**Description of the task**
Pictures are to be dropped, and only the lines from the one containing "Where should I" through the end of the data below are to be reproduced as written.

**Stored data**
• • • • • • •
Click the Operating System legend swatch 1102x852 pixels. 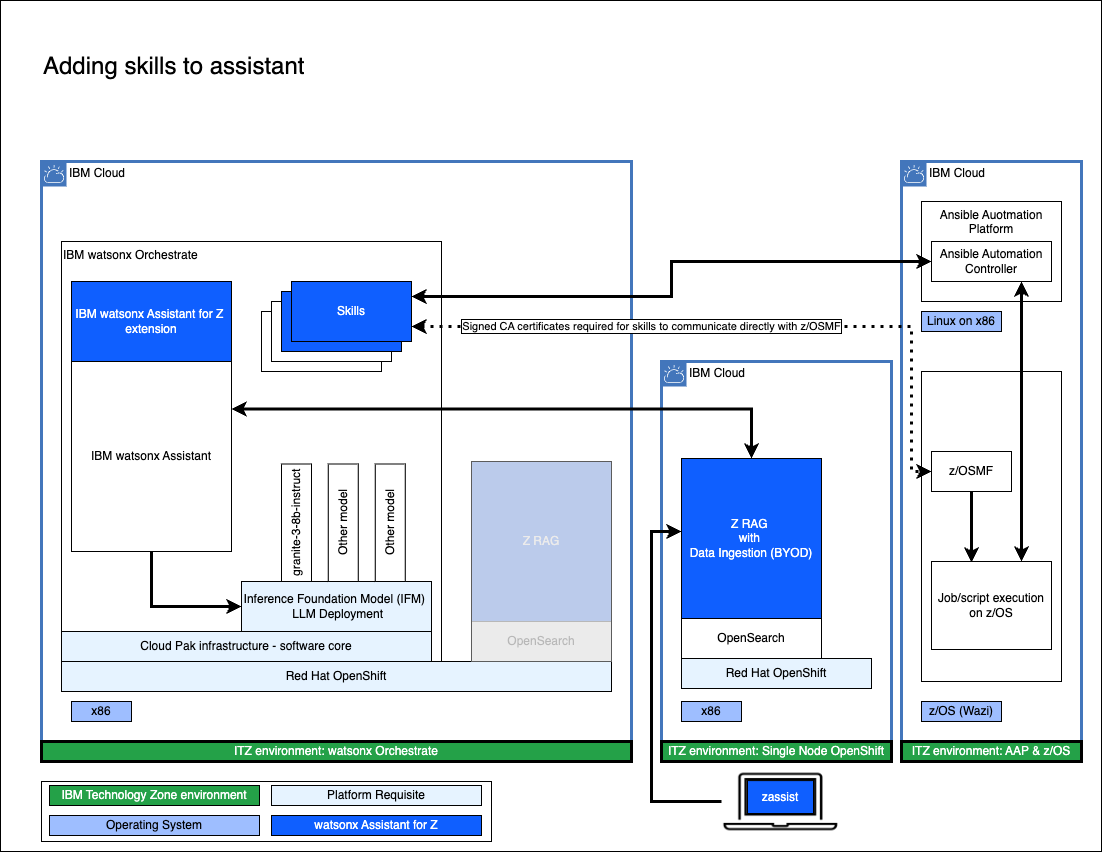(x=154, y=825)
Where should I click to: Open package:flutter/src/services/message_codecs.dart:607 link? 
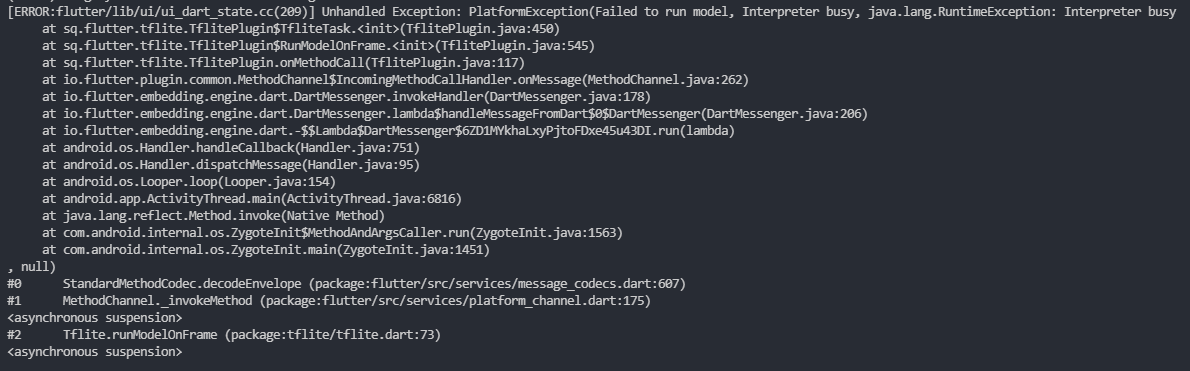pos(496,284)
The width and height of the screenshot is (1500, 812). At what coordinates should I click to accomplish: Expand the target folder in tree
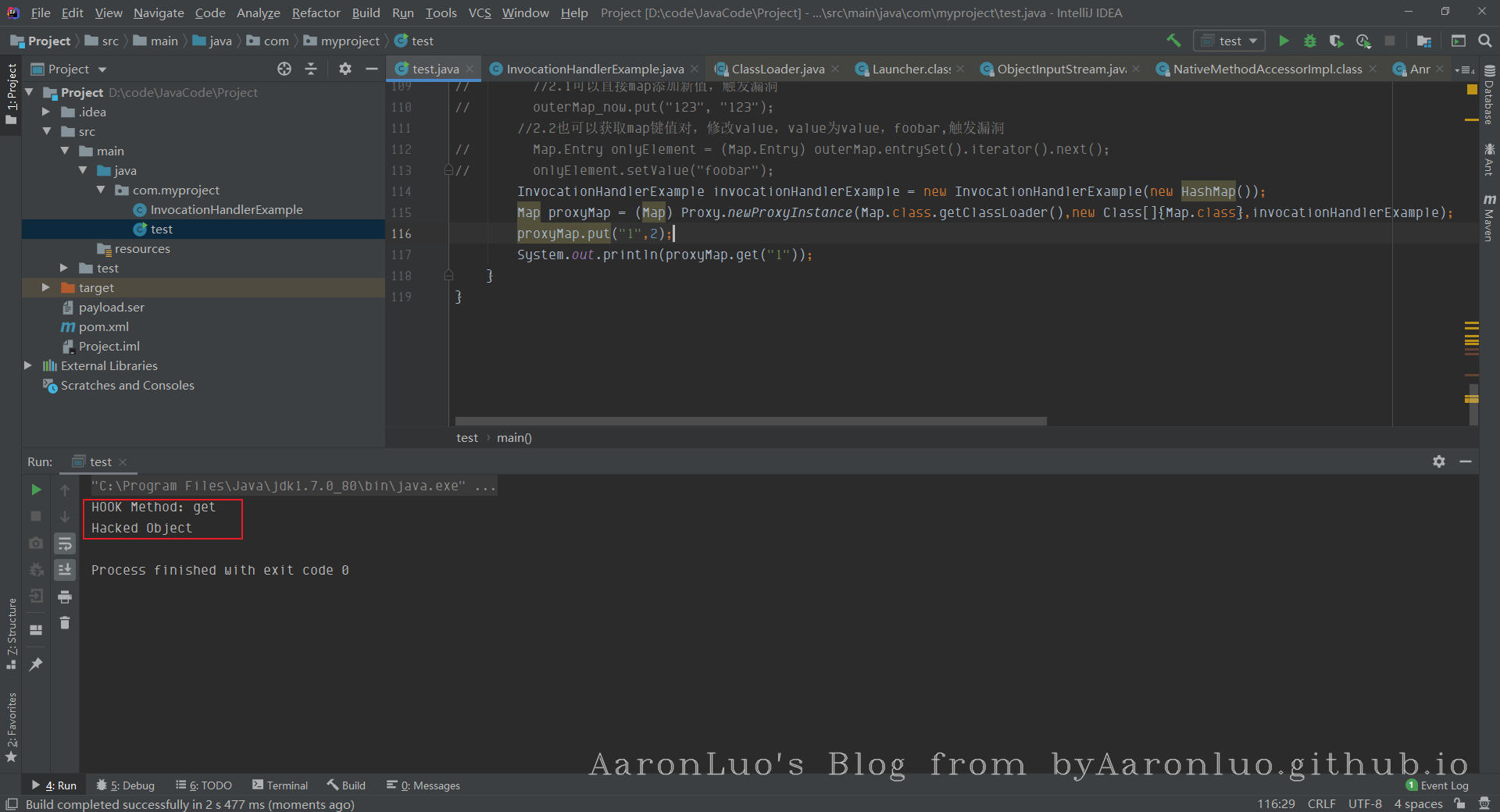(x=46, y=287)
• • • • • • •
**Completed task**
Where should I click to: Open package:flutter/src/services/message_codecs.dart:607 link? 
pos(496,284)
The width and height of the screenshot is (1500, 812). At what coordinates should I click to accomplish: Expand the target folder in tree
(x=46, y=287)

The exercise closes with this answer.